[INPUT DATA]

Content starts

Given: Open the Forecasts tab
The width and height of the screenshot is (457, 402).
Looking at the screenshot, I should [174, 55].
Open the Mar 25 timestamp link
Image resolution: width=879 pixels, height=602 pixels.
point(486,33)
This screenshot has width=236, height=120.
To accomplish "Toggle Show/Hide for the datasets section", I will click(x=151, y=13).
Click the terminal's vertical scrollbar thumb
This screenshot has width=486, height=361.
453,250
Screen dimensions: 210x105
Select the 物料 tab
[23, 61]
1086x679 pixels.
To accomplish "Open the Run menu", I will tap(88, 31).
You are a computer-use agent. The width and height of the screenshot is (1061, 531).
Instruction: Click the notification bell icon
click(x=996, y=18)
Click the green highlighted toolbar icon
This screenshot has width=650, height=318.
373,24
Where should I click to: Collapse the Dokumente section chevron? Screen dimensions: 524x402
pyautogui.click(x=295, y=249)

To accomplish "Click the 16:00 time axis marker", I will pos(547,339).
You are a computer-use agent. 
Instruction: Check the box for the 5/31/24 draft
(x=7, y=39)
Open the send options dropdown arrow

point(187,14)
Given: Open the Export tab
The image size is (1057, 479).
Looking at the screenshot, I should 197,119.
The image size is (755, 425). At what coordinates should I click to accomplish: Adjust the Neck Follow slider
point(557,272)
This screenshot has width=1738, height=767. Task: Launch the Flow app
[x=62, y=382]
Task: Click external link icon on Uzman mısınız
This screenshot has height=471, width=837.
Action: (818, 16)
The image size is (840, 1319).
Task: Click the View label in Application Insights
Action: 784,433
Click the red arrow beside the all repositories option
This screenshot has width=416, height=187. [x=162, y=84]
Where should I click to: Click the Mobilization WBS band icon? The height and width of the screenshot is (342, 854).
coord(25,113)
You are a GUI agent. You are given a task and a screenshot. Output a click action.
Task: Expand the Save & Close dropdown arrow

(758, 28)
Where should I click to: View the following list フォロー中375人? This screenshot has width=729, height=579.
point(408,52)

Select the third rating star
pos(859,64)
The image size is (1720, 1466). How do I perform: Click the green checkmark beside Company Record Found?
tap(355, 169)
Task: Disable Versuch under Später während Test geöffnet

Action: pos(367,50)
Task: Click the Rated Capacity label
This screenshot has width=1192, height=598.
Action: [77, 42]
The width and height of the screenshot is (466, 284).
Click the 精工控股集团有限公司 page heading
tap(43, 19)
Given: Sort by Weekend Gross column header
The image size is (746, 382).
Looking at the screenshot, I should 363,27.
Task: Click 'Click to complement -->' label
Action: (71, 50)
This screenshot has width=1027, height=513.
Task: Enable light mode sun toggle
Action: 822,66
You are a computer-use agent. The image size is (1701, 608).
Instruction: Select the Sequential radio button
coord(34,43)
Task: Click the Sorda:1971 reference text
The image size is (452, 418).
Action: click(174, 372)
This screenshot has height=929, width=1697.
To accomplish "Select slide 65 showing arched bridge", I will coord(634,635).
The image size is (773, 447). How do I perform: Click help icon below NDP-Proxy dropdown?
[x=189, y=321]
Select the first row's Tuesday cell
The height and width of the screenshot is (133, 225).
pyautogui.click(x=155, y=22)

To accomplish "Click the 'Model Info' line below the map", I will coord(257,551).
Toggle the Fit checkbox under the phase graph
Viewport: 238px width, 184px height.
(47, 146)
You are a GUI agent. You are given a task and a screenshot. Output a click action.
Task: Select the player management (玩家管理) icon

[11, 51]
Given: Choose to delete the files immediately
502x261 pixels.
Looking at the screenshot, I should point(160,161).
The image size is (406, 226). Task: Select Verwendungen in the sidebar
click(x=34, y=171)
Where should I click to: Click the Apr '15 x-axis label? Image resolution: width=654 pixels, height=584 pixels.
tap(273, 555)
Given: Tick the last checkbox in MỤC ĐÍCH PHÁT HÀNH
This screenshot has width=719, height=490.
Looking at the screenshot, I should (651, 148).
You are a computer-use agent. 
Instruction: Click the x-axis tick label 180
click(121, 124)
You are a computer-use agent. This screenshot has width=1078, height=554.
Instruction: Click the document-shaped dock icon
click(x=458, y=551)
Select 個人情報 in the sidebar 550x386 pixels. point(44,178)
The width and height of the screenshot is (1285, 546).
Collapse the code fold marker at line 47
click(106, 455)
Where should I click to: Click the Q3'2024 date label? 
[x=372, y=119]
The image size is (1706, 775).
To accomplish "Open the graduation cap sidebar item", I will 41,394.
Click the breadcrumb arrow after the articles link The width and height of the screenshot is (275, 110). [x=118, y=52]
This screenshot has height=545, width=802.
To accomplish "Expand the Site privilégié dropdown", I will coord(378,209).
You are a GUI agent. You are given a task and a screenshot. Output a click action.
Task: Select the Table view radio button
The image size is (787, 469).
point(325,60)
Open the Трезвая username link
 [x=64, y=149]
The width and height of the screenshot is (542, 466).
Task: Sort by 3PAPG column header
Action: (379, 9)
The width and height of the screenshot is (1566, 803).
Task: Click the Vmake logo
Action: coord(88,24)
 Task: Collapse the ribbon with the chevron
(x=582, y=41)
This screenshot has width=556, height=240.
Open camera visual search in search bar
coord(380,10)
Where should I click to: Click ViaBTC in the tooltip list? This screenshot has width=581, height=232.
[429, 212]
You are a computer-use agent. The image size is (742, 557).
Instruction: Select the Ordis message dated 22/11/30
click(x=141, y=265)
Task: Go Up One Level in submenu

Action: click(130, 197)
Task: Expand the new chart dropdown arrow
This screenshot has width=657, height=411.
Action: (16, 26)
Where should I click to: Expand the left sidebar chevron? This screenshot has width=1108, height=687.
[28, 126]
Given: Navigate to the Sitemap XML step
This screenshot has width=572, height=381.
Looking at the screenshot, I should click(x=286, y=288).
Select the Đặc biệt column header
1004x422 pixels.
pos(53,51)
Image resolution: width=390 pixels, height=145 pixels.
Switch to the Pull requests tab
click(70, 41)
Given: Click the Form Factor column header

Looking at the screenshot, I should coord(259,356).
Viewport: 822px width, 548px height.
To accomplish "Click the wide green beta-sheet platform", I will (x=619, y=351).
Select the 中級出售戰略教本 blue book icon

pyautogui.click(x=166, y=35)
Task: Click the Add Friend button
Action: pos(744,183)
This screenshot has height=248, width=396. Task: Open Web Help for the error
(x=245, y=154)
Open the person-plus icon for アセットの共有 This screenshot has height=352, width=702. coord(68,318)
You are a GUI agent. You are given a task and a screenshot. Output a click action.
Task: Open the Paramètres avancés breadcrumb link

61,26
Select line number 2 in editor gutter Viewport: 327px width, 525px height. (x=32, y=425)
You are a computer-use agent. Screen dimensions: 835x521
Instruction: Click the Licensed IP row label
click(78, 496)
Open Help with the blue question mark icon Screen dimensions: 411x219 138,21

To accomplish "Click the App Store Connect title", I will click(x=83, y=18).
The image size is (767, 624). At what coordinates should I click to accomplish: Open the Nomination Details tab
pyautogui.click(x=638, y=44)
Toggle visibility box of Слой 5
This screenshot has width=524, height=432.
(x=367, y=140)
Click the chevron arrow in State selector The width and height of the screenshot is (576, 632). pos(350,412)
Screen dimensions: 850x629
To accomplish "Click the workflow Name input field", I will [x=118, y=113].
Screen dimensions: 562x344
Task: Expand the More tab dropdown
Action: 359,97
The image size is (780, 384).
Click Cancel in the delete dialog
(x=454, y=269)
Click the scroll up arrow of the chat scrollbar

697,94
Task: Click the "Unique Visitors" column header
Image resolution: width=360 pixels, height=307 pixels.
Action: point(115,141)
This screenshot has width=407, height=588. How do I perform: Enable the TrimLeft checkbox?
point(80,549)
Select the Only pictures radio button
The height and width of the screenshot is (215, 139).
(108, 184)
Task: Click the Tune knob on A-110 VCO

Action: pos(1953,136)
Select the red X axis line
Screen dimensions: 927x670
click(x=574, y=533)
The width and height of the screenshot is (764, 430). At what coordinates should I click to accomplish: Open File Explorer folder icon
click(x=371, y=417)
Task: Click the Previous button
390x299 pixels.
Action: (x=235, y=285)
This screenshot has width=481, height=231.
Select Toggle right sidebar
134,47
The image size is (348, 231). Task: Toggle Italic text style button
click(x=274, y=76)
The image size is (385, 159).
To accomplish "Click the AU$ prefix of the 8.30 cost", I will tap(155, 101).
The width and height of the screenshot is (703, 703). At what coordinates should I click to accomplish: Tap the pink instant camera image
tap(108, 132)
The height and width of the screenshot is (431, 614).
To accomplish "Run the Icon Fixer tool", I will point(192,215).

Content ends

[WHAT TO PRODUCE] Scan the lines above for "Click the chevron" and for "The image size is (780, 384).". Repeat exactly the line holding each of them and every line in between.

[RESPONSE]
Click the chevron arrow in State selector The width and height of the screenshot is (576, 632). pos(350,412)
Screen dimensions: 850x629
To accomplish "Click the workflow Name input field", I will [x=118, y=113].
Screen dimensions: 562x344
Task: Expand the More tab dropdown
Action: 359,97
The image size is (780, 384).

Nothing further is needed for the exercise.